- Han in 2020

Deputy Commander of the Nanjing Military Region Air Force [zh]
- In office May 1983 – June 1995
- Commander: Jiang Yutian [zh] Sun Jinghua [zh] Xie Decai [zh]

Personal details
- Born: June 1933 Fengyang County, Anhui, China
- Died: 1 April 2024 (aged 90) Shanghai, China
- Party: Chinese Communist Party
- Spouse: Zhu Rongfen
- Alma mater: PLA Air Force Aviation School

Military service
- Allegiance: People's Republic of China
- Branch/service: People's Liberation Army Air Force
- Years of service: 1949–1995
- Rank: Lieutenant general
- Unit: 43rd Regiment of the 15th Division of the PLA Air Force
- Commands: Nanjing Military Region Air Force [zh]
- Battles/wars: Korean War
- Awards: Order of the National Flag (1st class) Order of Freedom and Independence (2nd class)

Chinese name
- Simplified Chinese: 韩德彩
- Traditional Chinese: 韓德彩

Standard Mandarin
- Hanyu Pinyin: Hán Décái

= Han Decai =

Chinese general (1933 – 2024)

Han Decai (韩德彩; June 1933 – 1 April 2024) was a lieutenant general in the People's Liberation Army Air Force of China. He was a MiG-15 pilot and made six claims against American Aircraft, including Harold Fischer, during the Korean War.

==Biography==
Han was born into a peasant family in Fengyang County, Anhui, in June 1933. He enlisted in the People's Liberation Army (PLA) in March 1949, and joined the Chinese Communist Party (CCP) in March 1953. He graduated from the PLA Air Force Aviation School in 1951.

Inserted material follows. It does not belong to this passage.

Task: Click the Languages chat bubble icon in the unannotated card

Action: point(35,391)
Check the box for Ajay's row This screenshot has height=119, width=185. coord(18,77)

In 1952, he served as a pilot and squadron leader of the 43rd Regiment of the 15th Division of the PLA Air Force during the Korean War.

His "kill Credits":
- 24 March 1952 49-1140/F86A/4th Ftr-Int Gp/334th Ftr-Int Sq 4/ 4 F-86s attacked 3 Mig-15s, jumped by 2 more MiGs/ Acct disappeared/Crew members associated with loss: Carey, James D. 1st Lt USAF MIA
- 24 March 1952 49-1088/F-86A/4th Ftr-Int Gp/335th Ftr-Int Sq. Damaged during encounter with MiGs. Landed at K-14
- 26 March 1952 51-12936/F86/4th Ftr-int Gp/335th Ftr-Int Sq/ Major damage by 37mm projectile from MiG-15, landed at Home base
- 25 January 1953 51-2796/F86E/336th Sq/4th Fighter Interception Wing Lt Bill Stauffer KIA
- 7 April 1953, he shot down the famous American fighter pilot Harold Fischer in Chinese airspace north of the Yalu River. In October 1997, he met Fischer, when he joined a group of Flying Tiger pilots who had been invited to visit China. Fischer presented him with an F-86 model and they became friends.
- 19 June 1953 # 52-4367/F-86F/8th Ftr-Bmbr Gp/36th Ftr-Bmbr Sq/Disappeared while on strafing run, probably hit by gnd fire, crash not observed.Crewmembers associated with loss:Escalle, Jimmy L. 2Lt. USAF MIA
Total Aircraft Shot down 4 damaged 2 Crew MIA 2 Crew KIA 1 Crew POW 1
He once served as commander of the 4th Army of the People's Liberation Army Air Force. In May 1983, he was promoted to deputy commander of the Nanjing Military Region Air Force, and served until June 1995.

He attained the rank of lieutenant general (zhongjiang) in 1991.

He died in Shanghai on 1 April 2024, at the age of 90.

== Family ==
In 1957, Han married Zhu Rongfen, a medical doctor and a Chinese air force colonel, in Wuxi, Jiangsu.